On February 10, 2026, ICLMG’s National Coordinator testified at the Standing Senate Committee on Social Affairs, Science and Technology (SOCI) for their study of the rights-violating and xenophobic Bill C-12, the Strengthening Canada’s Immigration System and Borders Act.
Watch his 5-minute intervention above or read the transcript of his remarks below.
Read our full briefs to the SOCI committee here or the SECD committee here.

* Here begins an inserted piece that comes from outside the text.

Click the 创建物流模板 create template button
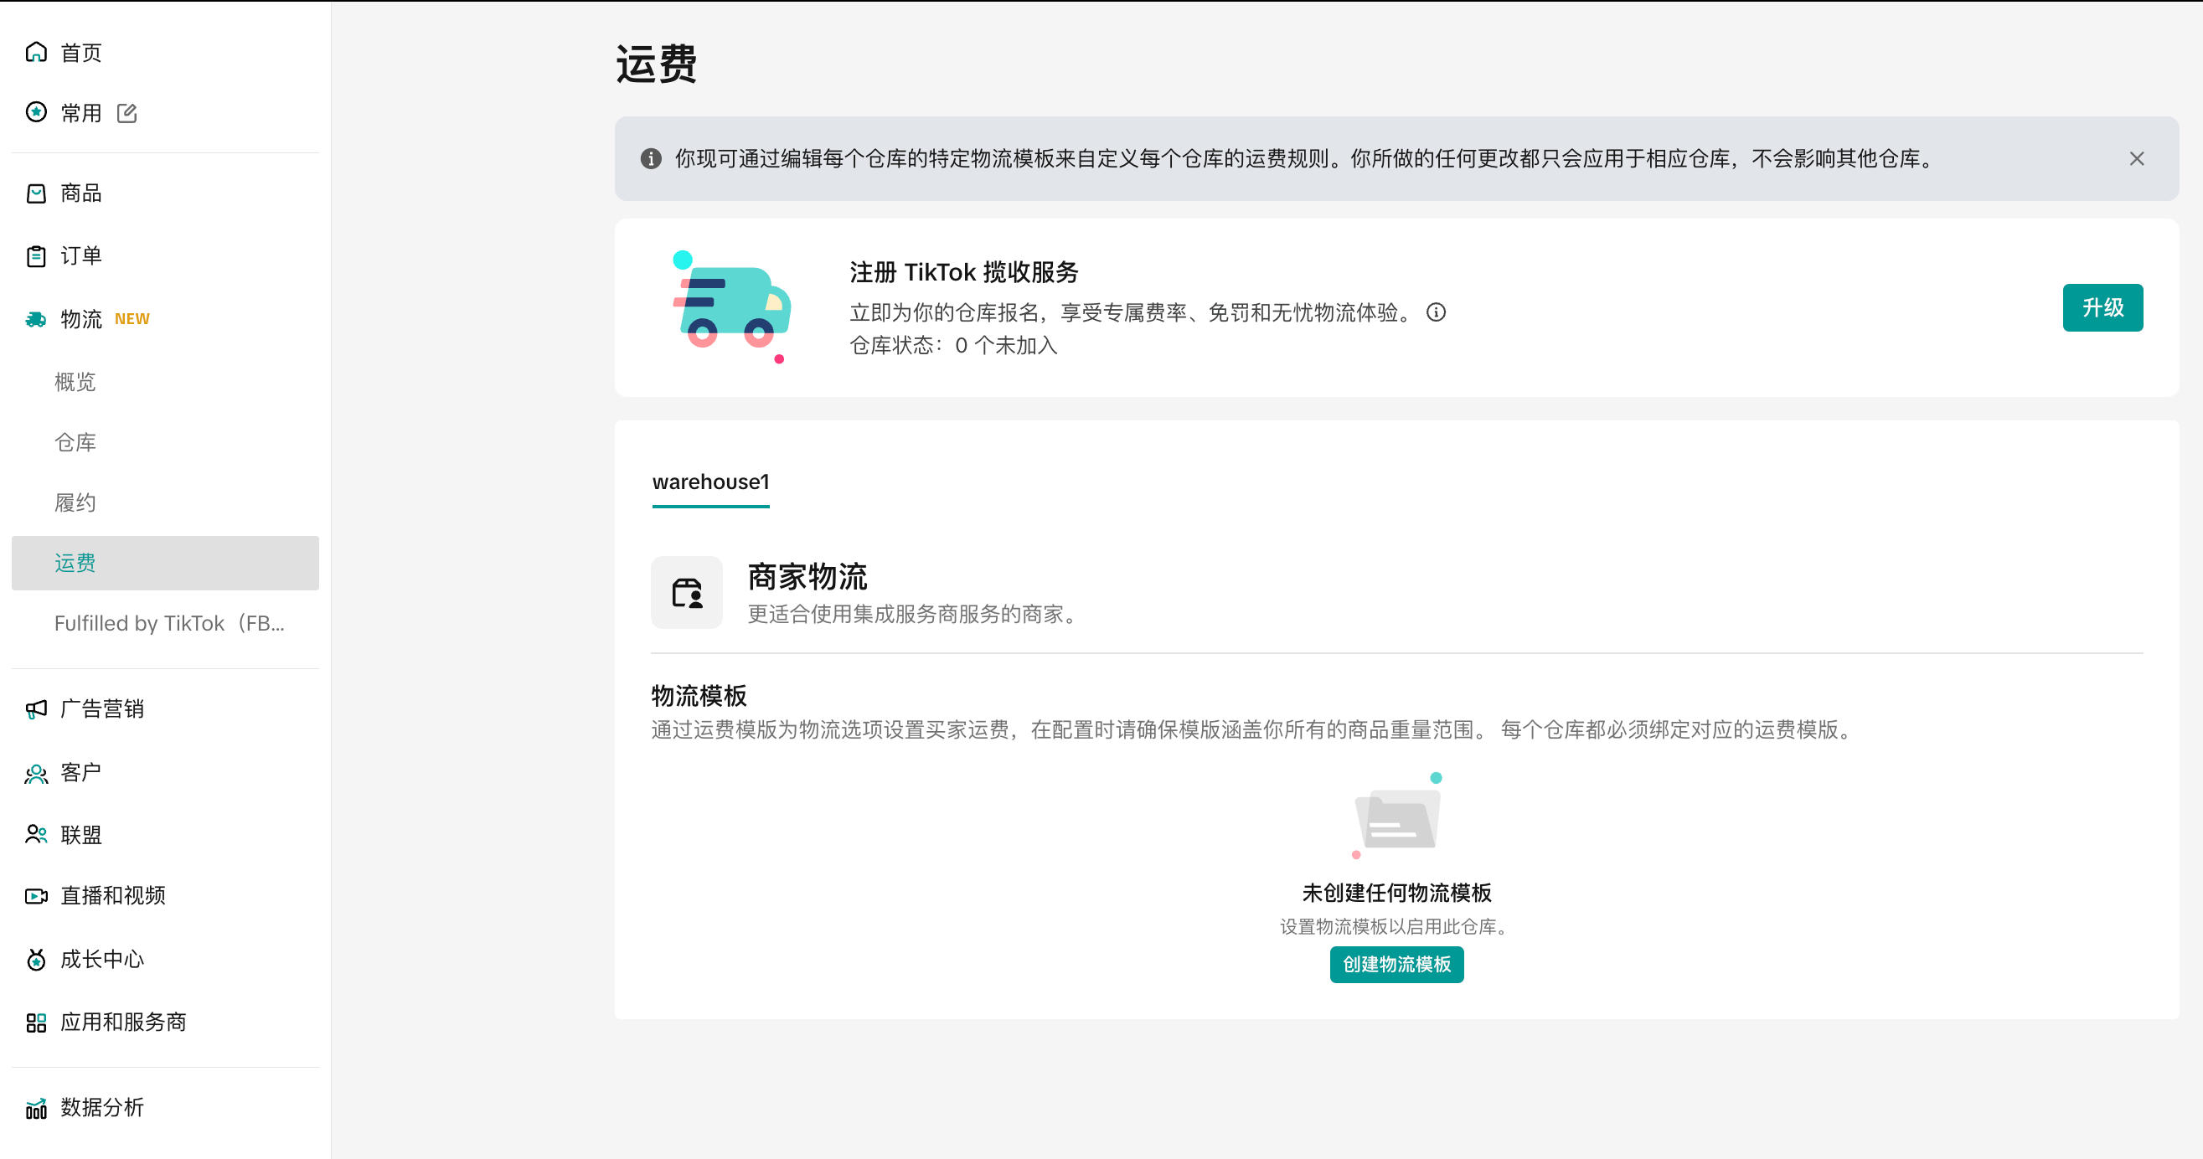The width and height of the screenshot is (2203, 1159). coord(1396,964)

And please take action and share widely. Thank you!
TRANSCRIPT
Good morning and thank you for this opportunity to share concerns and feedback regarding Bill
C-12 on behalf of the International Civil Liberties Monitoring Group, a coalition of 44 Canadian
civil society organizations that works to defend civil liberties in the context of national security
and counter-terrorism measures.
Since the introduction of Bill C-12, and of Bill C-2 before that, we have expressed our urgent concern that this legislation poses a danger to the rights and livelihoods of migrants and refugees in Canada, as well as the privacy rights of nearly all people across the country.
As a coalition focused on national security and civil liberties, it may not be apparent why we would speak out over legislation relating to changes in the immigration and refugee system. In our work, though, we have seen time and again how migrants and refugees are used as scapegoats for challenges we face in society, and how quickly and easily they are unjustly framed as national security or public safety threats. We cannot forget the roots of this legislation: it is the follow-up to $1.3 billion announced in December 2024 to increase surveillance, law enforcement and other security measures at our border as a response to accusations from the United States that Canada poses a severe security threat to our southern neighbor, despite clear evidence that this simply is not true.
It is unacceptable that Canada would erode fundamental rights or dismantle systems meant to welcome newcomers and protect those fleeing injustice because of trumped up pressure and manufactured emergencies.
Given all of this, we believe Bill C-12 is fundamentally flawed, and must be withdrawn. Barring that, there are specific areas of the bill that we believe deserve attention.
I’m glad to be on this panel with so many esteemed colleagues who will be able to speak to various aspects of Bill C-12. For my part, I would like to focus on two crucial areas.
First, we are opposed the changes in part 7 of Bill C-12, that would grant Cabinet the extraordinary ability to issue orders to, among other things, suspend or terminate applications for various forms of visas or other immigration documents, as well as to cancel, vary or suspend existing immigration documents, including temporary visas and permanent residency cards, based on the vague notion of “Public Interest.”
Such broad powers, with no safeguards apart from public reporting, are ripe for abuse, particularly given the lack of a specific definition of “public interest.” Instead, the bill puts forward a non-exhaustive list of areas that fall under the “public interest”, including administrative errors, fraud, public health, public safety or national security. Even if we were to believe that the government would limit itself to acting in these areas, they are so broad as to be able to capture nearly any situation. “Public Safety” and “National Security” alone can, and have been, used by governments to excuse policies that target populations from specific countries, or of specific cultural or ethnic background, or that espouse particular political or religious beliefs.
Being able to mass cancel the documents of individuals already in the country raises horrendous possibilities of mass deportations based on tenuous allegations of “public safety,” all under the guise of protecting the “public interest.”
We may be told that the current government would not use these powers in this manner; that may well be true. But this cannot be guaranteed for future governments.
It is difficult to see how such powers can be saved through amendments. We would recommend that Part 7 be struck from Bill C-12.
Second, we are also critical of provisions in Part 5 that would expand the ability of Immigration, Refugees and Citizenship Canada to share private information across federal, provincial and territorial governments, as well as with foreign entities. These changes would have a significant impact on the privacy of all people in Canada, regardless of status. For migrants and refugees, the powers could inhibit their ability to access critical services without fear or harm, as well as pose serious risks for those fleeing persecution by foreign states. Permanent residents and Canadian citizens could also see their privacy impacted, including the sharing of personal details collected in residency or passport applications.
While the categories of what information can be shared may appear narrow, it could in fact be quite revealing, and could also be used in ways that would significantly impact an individual’s well-being and security far beyond the immigration and refugee system. This becomes especially true if information about changes to status, identity, or the refusal, termination or revocation of documents are shared with law enforcement or other provincial or municipal authorities, or foreign entities.
Moreover, once information is shared widely, it becomes nearly impossible to control its flow.
While Canadian laws may impose restrictions domestically, this is not the case once information is shared internationally. While officials have claimed C-12 will not permit foreign information sharing, we disagree, and I would be happy to share further details during the question and answer session.
Given all of this, and the fact that information disclosure powers already exist at the federal level, we would also argue that Part 5 should simply be removed.
Thank you for your time and I look forward to your questions.